[pve-devel] [PATCH v2 qemu 2/2] PVE backup: factor out setting up snapshot access for fleecing

From: Fiona Ebner <f.ebner@proxmox.com>
To: pve-devel@lists.proxmox.com
Subject: [pve-devel] [PATCH v2 qemu 2/2] PVE backup: factor out setting up snapshot access for fleecing
Date: Tue, 25 Jun 2024 15:35:51 +0200	[thread overview]
Message-ID: <20240625133551.210636-2-f.ebner@proxmox.com> (raw)
In-Reply-To: <20240625133551.210636-1-f.ebner@proxmox.com>

Avoids some line bloat in the create_backup_jobs_bh() function and is
in preparation for setting up the snapshot access independently of
fleecing, in particular that will be useful for providing access to
the snapshot via NBD.

Signed-off-by: Fiona Ebner <f.ebner@proxmox.com>
---

Changes in v2:
    * no actual change here, but the error case will now also clean up
      the block nodes, because it is on top of v2 of patch 1/2

 .../0050-PVE-backup-add-fleecing-option.patch | 126 +++++++++++-------
 ...ve-error-when-copy-before-write-fail.patch |   2 +-
 2 files changed, 78 insertions(+), 50 deletions(-)

......

> [Prompt]
Reproduce the entire patch email on PVE backup snapshot access, word for word. Only the text is to be used here.

......

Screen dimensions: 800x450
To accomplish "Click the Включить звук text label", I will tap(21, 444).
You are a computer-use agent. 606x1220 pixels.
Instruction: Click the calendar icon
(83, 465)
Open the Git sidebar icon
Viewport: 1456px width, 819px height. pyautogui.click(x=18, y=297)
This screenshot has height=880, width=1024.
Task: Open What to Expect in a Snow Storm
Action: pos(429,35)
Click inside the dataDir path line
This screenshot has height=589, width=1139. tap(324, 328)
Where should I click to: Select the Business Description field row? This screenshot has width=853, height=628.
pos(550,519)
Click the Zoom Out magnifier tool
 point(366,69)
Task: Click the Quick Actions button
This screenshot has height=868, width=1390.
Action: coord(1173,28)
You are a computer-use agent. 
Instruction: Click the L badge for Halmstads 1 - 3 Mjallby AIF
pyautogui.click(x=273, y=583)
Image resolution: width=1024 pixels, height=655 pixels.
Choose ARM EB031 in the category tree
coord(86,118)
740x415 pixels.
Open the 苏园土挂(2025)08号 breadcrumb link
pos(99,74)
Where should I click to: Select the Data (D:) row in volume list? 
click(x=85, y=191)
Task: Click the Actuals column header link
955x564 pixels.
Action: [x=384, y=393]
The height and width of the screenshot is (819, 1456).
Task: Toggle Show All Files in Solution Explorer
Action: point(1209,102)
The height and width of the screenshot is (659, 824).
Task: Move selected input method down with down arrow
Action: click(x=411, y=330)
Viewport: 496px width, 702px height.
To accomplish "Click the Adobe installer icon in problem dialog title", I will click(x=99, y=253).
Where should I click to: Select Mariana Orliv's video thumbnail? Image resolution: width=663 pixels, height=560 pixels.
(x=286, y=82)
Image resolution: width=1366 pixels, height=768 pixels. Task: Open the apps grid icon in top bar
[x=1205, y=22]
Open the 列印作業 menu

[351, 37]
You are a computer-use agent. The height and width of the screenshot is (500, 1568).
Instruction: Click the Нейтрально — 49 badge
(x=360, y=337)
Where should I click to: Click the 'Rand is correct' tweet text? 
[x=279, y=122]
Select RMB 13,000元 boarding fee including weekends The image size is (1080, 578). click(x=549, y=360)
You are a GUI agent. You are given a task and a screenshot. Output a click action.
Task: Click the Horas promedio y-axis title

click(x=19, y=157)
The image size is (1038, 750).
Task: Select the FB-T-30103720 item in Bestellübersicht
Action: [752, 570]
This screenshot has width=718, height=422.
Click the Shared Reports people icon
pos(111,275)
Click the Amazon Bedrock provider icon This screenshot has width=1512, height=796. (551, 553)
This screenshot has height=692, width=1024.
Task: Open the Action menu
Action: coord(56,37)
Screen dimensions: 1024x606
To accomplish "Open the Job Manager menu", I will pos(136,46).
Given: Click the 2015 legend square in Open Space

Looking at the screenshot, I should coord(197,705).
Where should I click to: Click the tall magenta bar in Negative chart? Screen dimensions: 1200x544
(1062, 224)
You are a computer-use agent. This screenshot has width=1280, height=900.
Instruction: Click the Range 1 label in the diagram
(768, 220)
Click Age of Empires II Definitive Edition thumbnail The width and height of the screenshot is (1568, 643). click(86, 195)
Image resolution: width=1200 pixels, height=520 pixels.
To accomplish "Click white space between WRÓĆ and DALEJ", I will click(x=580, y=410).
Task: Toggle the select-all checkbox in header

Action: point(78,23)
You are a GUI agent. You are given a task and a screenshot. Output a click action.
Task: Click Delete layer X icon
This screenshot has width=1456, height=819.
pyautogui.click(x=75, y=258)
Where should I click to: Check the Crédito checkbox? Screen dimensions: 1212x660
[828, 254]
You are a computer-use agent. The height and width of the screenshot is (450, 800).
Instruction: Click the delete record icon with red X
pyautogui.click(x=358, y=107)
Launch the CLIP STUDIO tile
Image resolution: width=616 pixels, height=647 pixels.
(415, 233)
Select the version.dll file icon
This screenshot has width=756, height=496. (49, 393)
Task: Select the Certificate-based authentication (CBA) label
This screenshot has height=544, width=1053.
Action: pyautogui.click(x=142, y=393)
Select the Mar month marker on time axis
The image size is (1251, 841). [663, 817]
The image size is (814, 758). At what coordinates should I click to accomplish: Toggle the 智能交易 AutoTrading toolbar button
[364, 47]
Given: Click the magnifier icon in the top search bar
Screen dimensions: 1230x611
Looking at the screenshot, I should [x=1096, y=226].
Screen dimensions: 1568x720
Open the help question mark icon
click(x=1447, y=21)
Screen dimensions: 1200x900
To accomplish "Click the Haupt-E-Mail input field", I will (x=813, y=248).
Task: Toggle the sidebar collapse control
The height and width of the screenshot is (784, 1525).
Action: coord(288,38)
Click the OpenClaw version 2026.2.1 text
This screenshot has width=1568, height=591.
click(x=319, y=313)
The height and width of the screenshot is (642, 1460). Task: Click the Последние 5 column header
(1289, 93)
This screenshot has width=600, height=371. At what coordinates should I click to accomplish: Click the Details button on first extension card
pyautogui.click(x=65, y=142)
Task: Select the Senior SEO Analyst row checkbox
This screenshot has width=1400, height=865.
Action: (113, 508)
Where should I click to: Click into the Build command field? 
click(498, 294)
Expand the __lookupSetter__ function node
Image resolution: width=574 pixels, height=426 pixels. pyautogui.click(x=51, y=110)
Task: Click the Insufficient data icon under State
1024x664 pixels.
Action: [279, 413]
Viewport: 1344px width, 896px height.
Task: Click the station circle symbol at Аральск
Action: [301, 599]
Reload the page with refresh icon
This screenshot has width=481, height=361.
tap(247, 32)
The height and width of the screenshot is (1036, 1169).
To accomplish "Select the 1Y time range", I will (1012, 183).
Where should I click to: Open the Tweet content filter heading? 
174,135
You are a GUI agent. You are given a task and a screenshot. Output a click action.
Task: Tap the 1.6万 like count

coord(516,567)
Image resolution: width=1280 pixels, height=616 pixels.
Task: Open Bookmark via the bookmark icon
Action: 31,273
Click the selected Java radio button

......

> [Answer to this problem]
[pve-devel] [PATCH v2 qemu 2/2] PVE backup: factor out setting up snapshot access for fleecing

From: Fiona Ebner <f.ebner@proxmox.com>
To: pve-devel@lists.proxmox.com
Subject: [pve-devel] [PATCH v2 qemu 2/2] PVE backup: factor out setting up snapshot access for fleecing
Date: Tue, 25 Jun 2024 15:35:51 +0200	[thread overview]
Message-ID: <20240625133551.210636-2-f.ebner@proxmox.com> (raw)
In-Reply-To: <20240625133551.210636-1-f.ebner@proxmox.com>

Avoids some line bloat in the create_backup_jobs_bh() function and is
in preparation for setting up the snapshot access independently of
fleecing, in particular that will be useful for providing access to
the snapshot via NBD.

Signed-off-by: Fiona Ebner <f.ebner@proxmox.com>
---

Changes in v2:
    * no actual change here, but the error case will now also clean up
      the block nodes, because it is on top of v2 of patch 1/2

 .../0050-PVE-backup-add-fleecing-option.patch | 126 +++++++++++-------
 ...ve-error-when-copy-before-write-fail.patch |   2 +-
 2 files changed, 78 insertions(+), 50 deletions(-)